Osservatorio dell'Università di Pisa

La ricerca Osservatorio PMI edizione 2020 mostra una crescita nel numero di aziende iscritte al registro delle PMI innovative, 567 aziende tra ottobre 2019 e settembre 2020 in crescita rispetto alle 432 del periodo analogo precedente. Tuttavia, a circa cinque anni di distanza dalla creazione del registro, il numero di PMI innovative appare ancora contenuto rispetto al bacino potenziale: sono poco meno di 1.700 infatti le PMI iscritte dalla creazione del registro, mentre è verosimile pensare che le PMI con i requisiti previsti siano sull’ordine delle decine di migliaia nel Paese.

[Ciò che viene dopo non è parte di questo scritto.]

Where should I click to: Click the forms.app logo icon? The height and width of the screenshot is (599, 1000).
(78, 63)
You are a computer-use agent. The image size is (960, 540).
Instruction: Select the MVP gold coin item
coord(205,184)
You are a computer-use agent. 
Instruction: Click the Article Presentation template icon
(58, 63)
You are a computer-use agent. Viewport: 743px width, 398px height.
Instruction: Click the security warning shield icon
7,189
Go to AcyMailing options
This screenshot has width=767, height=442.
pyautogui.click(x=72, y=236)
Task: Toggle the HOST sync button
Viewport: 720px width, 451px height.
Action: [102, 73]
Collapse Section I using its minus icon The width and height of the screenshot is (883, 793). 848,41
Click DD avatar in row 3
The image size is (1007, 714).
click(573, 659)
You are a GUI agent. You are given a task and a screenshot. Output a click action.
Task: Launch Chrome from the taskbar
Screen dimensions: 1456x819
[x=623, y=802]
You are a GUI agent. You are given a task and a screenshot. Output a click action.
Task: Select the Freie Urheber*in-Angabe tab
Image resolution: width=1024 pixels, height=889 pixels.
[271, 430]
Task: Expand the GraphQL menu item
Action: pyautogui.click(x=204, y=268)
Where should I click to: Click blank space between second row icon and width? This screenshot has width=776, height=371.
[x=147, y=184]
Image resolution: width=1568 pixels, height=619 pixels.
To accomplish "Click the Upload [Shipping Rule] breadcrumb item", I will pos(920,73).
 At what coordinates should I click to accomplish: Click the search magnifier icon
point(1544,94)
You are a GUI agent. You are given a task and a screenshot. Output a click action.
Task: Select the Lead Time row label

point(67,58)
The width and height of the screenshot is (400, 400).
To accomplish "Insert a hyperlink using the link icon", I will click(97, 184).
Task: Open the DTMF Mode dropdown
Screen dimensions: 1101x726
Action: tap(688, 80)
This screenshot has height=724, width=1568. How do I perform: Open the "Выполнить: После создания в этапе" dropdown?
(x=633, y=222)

La crescita del numero di PMI iscritte è limitata nonostante i ripetuti interventi del legislatore sui benefici. Tra gli ultimi interventi si possono ricordare quelli del Decreto 7 maggio 2019 dedicato proprio agli incentivi per le start up e le PMI innovative e quelli previsti nel decreto rilancio dell’aprile 2020.
Quest’ultimo ha stanziato un fondo di sostegno al venture capital con una dotazione di 200 milioni a beneficio esclusivo delle start up e delle PMI innovative. È stata riservata una quota pari a 200 milioni di euro a valere sulle risorse già assegnate al Fondo Centrale di Garanzia per le PMI specificatamente dedicata all’erogazione di garanzie in favore di startup innovative e PMI innovative. Infine, sono stati previsti incentivi alla capitalizzazione con importanti detrazioni IRPEF per gli investitori fino al 50% rispetto all’ammontare dell’investimento.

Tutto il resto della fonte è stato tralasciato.